Юрка остановился в дверях, дожидаясь своей очереди. Смотреть на отца с братом в такой момент было неудобно, и Юрка не знал, куда деть глаза.
Отец никогда не обнимал его. А Валерия — всегда. Да и понятно: первенец, старший, на полголовы отца перерос. Почти мужчина. Как такого не обнимешь!
Юрка не огорчался: Валерий стоил большего…
— А-а-а, и ты явился! — Отец только сейчас увидел Юрку и оторвался от старшего сына. — Ну иди-иди…
Юрке досталось крепкое рукопожатие, торопливый поцелуй и похлопывание по спине. Отец быстро отпустил его, что-то крикнул по переговорной трубе в машинное отделение, заткнул ее заглушкой, снял зимнюю шапку и рукавом вытер лоб.
Он был невысокий, кряжистый, реденькие рыжеватые волосы свалялись, и сквозь них на макушке светлела небольшая плешь, а спереди по обеим сторонам лба виднелись острые залысины. Кирпичные, с едва заметными следами оспы, щеки его были гладко выбриты, стальные зубы влажно поблескивали.
Его руки, лицо, сероватые сощуренные глаза были холодные, жесткие, не очень уютные.
— Дома порядок?
— Полный, — только и успел сказать Валерий: больше отцу и словом некогда было перекинуться с ними.
Часа два он принадлежал портовым властям, председателю колхоза Егору Егорычу, тоже явившемуся на сейнер, директору рыбзавода Дедюхину, который решил вдруг сунуть нос в трюмы судна, где на специальных чердаках был уложен улов.
— Не бойся, не бойся, — поддел его отец, — на этот раз рассортировали и головы срезали.
— Давно бы так, — сказал директор, — твоя крепче будет на плечах держаться… А досолки не потребуется?..
— Завтра увидишь… Что ты меня сразу за горло? Вон батя мой топчется на причале, а ты повис на мне…
И, отстранив плечом настырного толстяка Дедюхина, отец шагнул на причал — вода была полная, и палуба сейнера держалась на уровне причала — и разлохматил, растеребил торжественно расчесанную Аристархову бороду.

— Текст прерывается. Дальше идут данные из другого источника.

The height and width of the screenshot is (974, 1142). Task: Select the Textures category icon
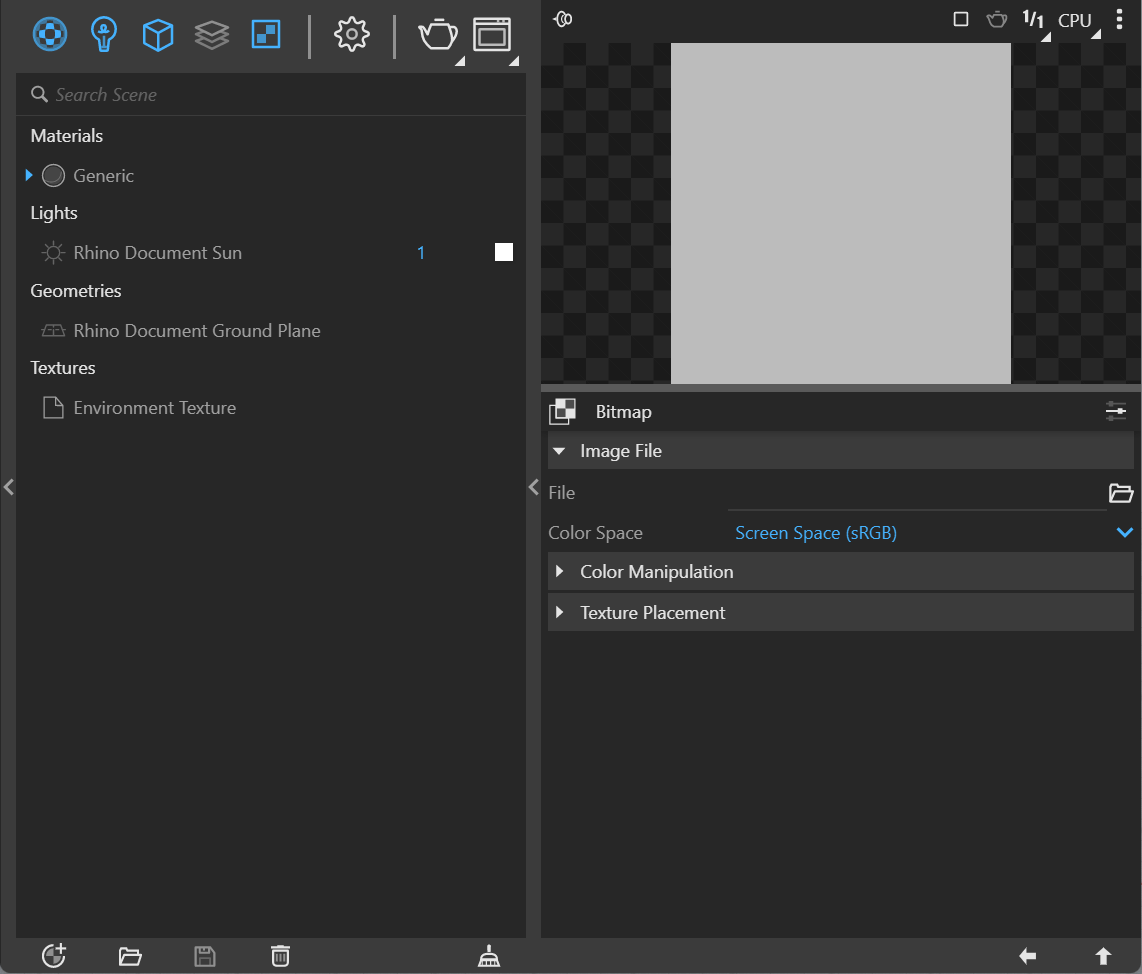tap(266, 34)
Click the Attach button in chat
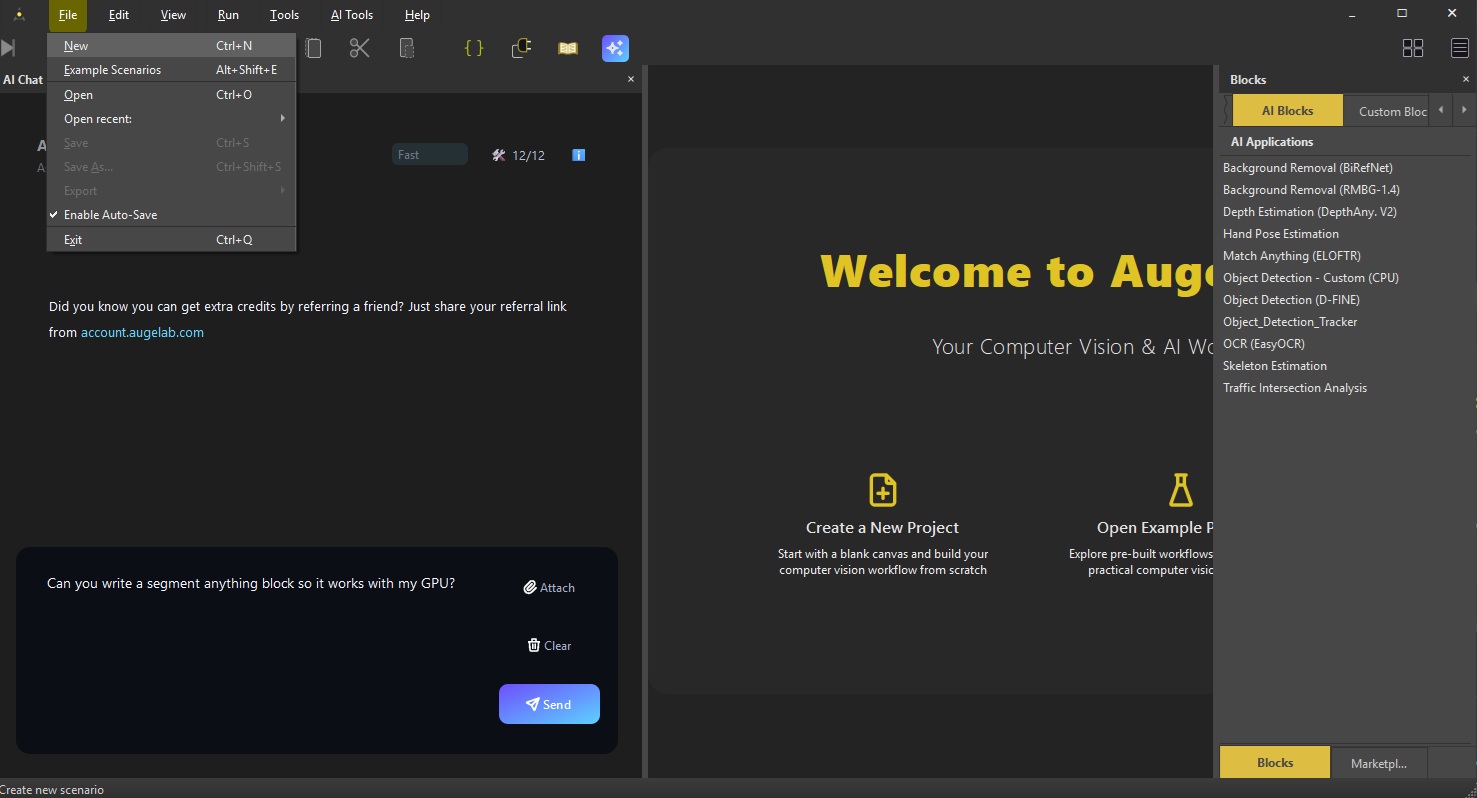The width and height of the screenshot is (1477, 798). pos(549,588)

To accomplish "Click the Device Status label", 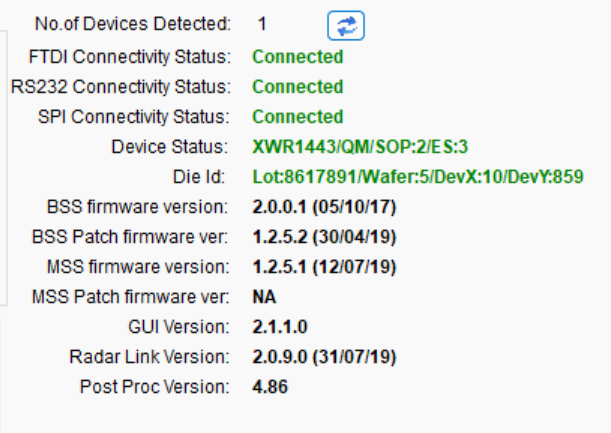I will (170, 147).
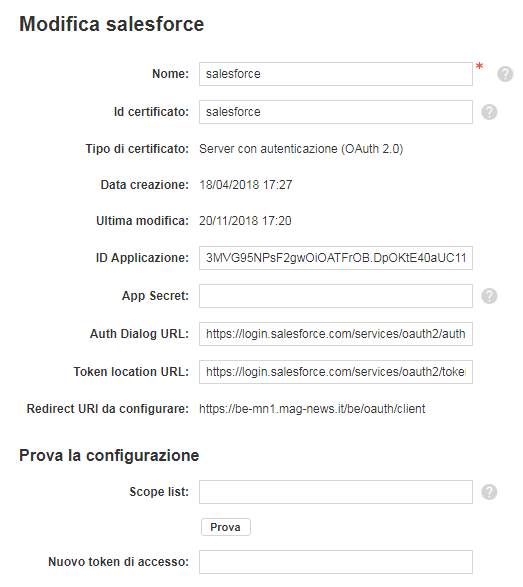
Task: Click into the Scope list field
Action: (x=336, y=492)
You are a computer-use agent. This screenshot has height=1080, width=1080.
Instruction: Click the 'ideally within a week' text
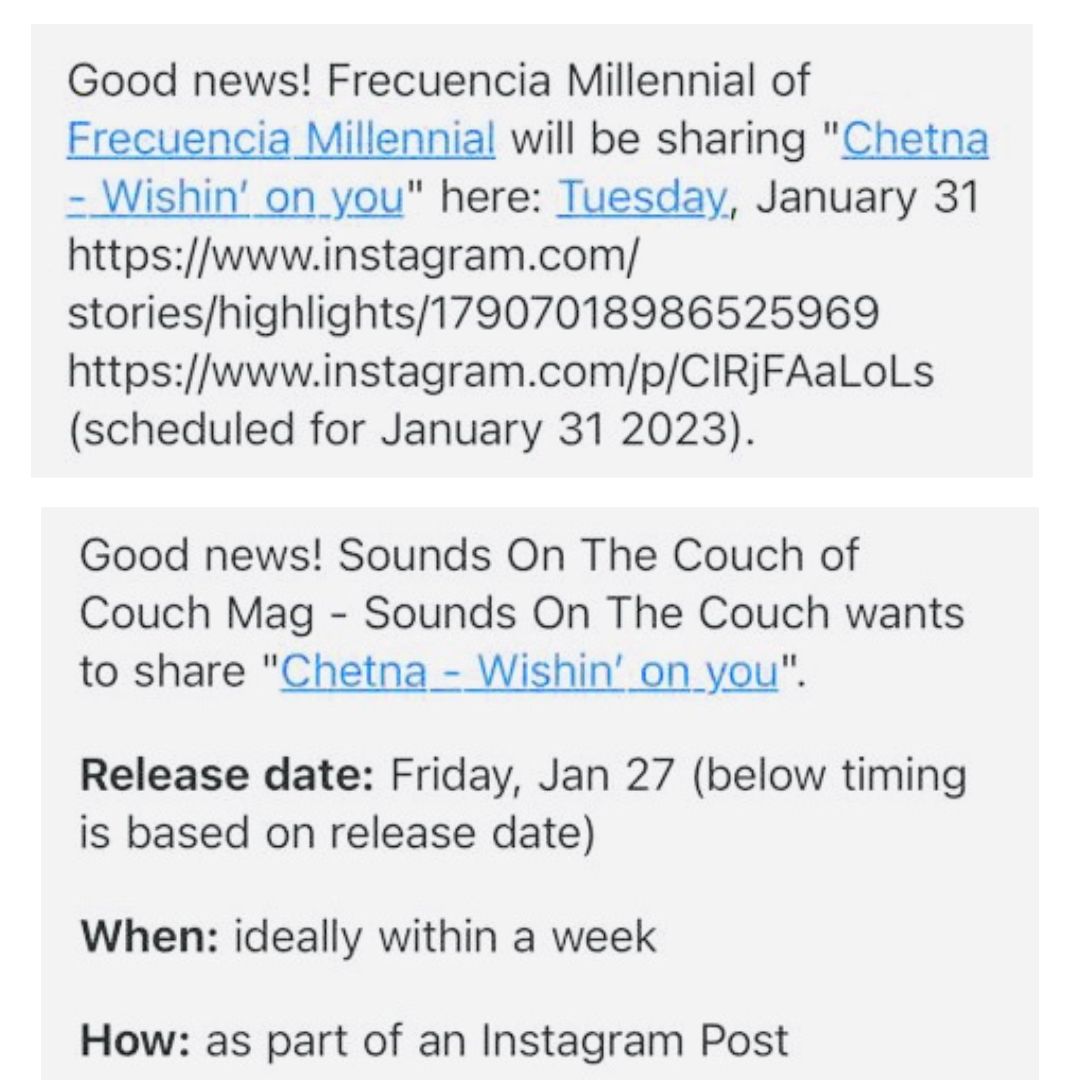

Но и своему отцу отец принадлежал не больше трех минут, потому что со всех сторон на него навалились члены экипажа. Увлекаемые женами и детьми, они рвались домой и пытались выяснить, когда кончится отгул после рейса и можно ли немного задержаться.
Происходило это потому, что положенные дни отгула сокращались (колхоз недовыполнил план первого квартала по рыбе, о чем успел шепнуть отцу Егор Егорыч) и в новый рейс нужно было уйти раньше срока.
Давно улеглась суматоха на судах, рыбаки и встречающие разошлись по домам, разъехались на дорках и лодках по своим сторонам, а дедушка Аристарх с внуками все еще не мог дождаться отца.
Наконец они погрузились в дорку и помчались на свою Большую сторону. Кассирша Надя оторвала им посиневшими пальцами, торчавшими из прорванных перчаток, ленточку из четырех билетов.
— Что так скоро в новый рейс? — спросил Аристарх.
Отец махнул рукой. Потом шумно высморкался через борт в воду.
— План… Талановский сейнер вечно в пролове, а мы отдувайся за него. На косяке держаться не может. То буи не выбрасывает, косяк теряет, то берет одну губку да капусту…
— Губошлепы, — сказал дедушка, — его б на елу, ему бы ярус дать — понял бы, почем треска, а то отдельный кабинет на судне занимает, его и сверху не поливает и споднизу не хлещет; какаву себе на камбузе распивают, а брать треску не научились… Поморы называется…
Надя сунула руки в рукава, зябко подергала плечиками. Потом спросила у Валерия:
— Ну как, очухался уже?
Валерий прижал палец к губам — молчи, дескать! — и снизу, осторожно, показал кассирше кулак.